What’s having a life people want to be part of? It means living a life of passion. It means finding that driving force within you and bringing it out. It means setting an example that other people want to follow. It means being a leader without a title. It means developing boundaries and standards.
The core problem with you and other people is that you have a mindset that carries over into every area of your life, including relationships. This mindset stems from low self esteem and not owning up to your true value and realizing what you bring to the table.
Plain and simple, if you think that girls have it easy in a relationship, this is a reflection on you, and you’ll seek out and be attracted to girls with a similar low self-esteem. If you don’t believe that you deserve to be treated well, you’ll go out and look for examples that justify your theory, and use that evidence to form your beliefs. You’ll see and focus on the couples with unhappy relationships, while completely blocking out the laughing couple that just walked past you.
Learn to always test and criticize your beliefs, always – even if you’ve held them for years. Your beliefs don’t make you who you are.
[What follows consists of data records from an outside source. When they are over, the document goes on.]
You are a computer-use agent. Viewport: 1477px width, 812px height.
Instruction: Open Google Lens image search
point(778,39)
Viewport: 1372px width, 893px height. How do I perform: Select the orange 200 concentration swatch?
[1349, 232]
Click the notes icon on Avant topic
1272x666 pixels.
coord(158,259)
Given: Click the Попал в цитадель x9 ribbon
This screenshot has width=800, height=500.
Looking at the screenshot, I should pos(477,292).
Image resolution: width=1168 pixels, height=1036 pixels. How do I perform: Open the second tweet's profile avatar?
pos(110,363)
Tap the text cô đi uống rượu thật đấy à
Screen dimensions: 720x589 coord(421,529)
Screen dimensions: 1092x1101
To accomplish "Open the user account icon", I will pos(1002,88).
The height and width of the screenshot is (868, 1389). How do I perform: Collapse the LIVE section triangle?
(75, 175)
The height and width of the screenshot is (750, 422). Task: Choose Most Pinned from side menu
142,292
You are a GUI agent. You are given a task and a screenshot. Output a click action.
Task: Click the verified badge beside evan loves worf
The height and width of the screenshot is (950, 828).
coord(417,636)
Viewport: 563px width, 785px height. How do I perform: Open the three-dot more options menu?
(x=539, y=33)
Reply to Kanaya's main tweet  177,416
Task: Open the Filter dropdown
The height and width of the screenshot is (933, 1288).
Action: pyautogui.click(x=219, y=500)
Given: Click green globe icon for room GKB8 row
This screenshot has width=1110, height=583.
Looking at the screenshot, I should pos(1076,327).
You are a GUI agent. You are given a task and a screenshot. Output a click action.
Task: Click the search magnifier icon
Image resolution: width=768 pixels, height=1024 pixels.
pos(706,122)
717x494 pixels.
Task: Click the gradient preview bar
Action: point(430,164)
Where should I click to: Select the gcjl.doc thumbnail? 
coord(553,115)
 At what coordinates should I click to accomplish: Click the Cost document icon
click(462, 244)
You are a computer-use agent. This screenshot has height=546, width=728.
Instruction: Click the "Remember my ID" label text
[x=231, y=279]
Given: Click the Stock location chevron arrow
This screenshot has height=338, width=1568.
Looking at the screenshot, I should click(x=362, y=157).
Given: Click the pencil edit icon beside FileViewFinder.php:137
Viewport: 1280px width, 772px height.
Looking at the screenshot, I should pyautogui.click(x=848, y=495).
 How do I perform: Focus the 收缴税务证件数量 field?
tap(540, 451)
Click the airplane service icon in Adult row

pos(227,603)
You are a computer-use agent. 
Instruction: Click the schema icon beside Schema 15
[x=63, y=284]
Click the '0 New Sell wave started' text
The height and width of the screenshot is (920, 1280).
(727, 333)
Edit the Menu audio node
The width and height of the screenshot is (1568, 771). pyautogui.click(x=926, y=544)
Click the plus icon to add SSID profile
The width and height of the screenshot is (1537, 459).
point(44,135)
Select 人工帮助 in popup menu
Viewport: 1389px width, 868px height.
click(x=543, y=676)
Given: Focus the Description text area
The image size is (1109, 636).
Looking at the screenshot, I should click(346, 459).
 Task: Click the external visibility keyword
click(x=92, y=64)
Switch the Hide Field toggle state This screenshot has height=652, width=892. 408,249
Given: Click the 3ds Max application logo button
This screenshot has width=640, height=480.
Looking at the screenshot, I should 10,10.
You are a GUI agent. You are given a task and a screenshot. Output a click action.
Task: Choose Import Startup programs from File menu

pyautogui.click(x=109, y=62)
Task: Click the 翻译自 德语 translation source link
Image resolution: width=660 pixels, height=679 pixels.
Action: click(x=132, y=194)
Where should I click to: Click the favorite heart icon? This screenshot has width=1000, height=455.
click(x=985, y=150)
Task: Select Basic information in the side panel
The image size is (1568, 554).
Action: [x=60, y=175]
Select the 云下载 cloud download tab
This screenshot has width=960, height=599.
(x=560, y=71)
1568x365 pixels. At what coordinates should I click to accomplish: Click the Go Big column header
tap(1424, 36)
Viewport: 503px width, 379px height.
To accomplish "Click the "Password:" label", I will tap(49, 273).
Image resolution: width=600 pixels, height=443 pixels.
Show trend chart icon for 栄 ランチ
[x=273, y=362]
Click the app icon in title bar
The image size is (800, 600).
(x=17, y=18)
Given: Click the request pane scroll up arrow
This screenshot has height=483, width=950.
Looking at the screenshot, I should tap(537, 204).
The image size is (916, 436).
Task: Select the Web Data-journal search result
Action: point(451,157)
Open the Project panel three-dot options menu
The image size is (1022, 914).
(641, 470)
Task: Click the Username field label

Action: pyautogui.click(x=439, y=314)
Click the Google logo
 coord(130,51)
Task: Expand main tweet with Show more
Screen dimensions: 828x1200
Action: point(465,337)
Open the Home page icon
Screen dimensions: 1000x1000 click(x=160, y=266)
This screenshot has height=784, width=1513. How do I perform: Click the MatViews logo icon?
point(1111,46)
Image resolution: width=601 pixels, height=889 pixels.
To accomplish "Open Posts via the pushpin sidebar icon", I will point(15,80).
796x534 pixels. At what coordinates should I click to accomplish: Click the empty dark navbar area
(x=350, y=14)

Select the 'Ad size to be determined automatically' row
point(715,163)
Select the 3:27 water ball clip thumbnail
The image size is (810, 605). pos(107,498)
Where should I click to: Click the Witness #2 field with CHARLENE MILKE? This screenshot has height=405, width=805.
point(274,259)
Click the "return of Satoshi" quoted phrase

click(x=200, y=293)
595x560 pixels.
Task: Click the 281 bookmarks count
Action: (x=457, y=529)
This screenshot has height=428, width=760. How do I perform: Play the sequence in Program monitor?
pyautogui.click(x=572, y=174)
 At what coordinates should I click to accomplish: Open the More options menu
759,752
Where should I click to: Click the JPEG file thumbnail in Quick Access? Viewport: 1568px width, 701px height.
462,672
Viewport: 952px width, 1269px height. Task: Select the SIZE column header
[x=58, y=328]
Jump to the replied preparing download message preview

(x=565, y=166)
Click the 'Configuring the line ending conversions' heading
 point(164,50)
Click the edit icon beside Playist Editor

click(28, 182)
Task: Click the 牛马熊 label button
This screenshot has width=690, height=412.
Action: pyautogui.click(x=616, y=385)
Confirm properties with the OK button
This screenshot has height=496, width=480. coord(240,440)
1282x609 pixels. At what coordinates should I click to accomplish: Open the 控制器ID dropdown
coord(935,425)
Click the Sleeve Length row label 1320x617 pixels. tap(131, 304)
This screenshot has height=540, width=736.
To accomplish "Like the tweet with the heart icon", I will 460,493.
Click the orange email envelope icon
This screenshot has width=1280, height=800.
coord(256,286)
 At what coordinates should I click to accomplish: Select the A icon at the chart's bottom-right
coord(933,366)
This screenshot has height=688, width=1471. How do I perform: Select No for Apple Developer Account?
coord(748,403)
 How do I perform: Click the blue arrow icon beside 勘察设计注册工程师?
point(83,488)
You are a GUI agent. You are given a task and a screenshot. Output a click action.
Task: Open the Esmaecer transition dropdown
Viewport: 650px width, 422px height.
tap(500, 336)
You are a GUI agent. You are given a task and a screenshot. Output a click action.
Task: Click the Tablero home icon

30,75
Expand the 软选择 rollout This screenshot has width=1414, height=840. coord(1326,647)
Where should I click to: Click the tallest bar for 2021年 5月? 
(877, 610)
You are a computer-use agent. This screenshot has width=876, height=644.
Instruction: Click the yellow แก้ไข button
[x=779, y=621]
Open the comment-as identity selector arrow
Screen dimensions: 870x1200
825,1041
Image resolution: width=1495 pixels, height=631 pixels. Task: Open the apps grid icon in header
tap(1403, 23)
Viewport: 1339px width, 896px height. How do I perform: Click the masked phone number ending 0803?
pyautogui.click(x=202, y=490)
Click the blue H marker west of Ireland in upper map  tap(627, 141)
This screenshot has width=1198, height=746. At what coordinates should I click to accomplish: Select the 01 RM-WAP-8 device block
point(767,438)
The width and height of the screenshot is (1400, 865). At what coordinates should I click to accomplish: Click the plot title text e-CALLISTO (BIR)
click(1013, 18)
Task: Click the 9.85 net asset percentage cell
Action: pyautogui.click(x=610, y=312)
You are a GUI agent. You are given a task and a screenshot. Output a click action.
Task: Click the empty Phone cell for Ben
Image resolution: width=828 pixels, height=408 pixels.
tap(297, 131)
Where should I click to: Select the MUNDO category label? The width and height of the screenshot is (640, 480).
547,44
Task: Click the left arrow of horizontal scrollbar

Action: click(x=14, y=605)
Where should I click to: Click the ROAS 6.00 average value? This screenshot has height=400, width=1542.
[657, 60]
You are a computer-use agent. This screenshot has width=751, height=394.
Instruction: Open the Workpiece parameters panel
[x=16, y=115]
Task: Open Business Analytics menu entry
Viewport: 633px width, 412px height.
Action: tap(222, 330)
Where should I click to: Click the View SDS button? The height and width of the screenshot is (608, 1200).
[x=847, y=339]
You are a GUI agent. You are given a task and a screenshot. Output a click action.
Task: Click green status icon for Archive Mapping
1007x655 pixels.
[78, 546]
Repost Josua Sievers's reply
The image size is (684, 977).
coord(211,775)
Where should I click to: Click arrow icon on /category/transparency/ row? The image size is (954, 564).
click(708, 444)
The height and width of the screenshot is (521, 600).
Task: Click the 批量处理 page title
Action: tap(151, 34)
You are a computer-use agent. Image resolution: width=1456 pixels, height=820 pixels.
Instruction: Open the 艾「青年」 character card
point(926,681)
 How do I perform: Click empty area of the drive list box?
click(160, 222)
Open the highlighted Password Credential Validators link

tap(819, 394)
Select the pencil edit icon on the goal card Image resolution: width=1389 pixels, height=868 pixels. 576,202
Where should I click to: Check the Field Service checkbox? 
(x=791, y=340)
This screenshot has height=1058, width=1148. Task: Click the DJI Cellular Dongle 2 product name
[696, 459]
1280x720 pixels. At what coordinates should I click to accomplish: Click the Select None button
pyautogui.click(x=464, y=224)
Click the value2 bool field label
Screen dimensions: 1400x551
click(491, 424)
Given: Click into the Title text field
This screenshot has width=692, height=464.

Your mind constantly plays tricks on you, the trick is to be aware of this when it happens. Things are never what they seem.
The thing is, when you trying to increase your expectations, you always put enormous efforts and refuse from things you naturally wouldn’t do (like restricting yourself from using the Internet, watching YouTube).
And I found out when I am putting forth effort to increase my motivation, there are some real borders of leaving your comfort zone. Now in the last two months I lived only within my comfort zone (except for the fact that sometimes I don’t want to wake up in the mornings to go to my job, and except for some moments on my job). And I don’t want to leave my comfort zone! I am becoming so freaking productive in this state of mind! And I sometimes even feel that trying to “push” on your motivational side is something which really requires using extra patience which will often put your nervous system into an over-exhausted state; sometimes you might feel your heartbeat increasing, for example.
By developing high motivational standards I kind of lead myself to the state of mind of a paranoid person which worries every minute about every detail.
Well honestly right now I feel so confused about everything, I think something strange is happening right now in my mind. My language is becoming worse every day, I feel I lose the vocabulary in my native language, I keep forgetting things, maybe I should get back to high standards, that “driving force”?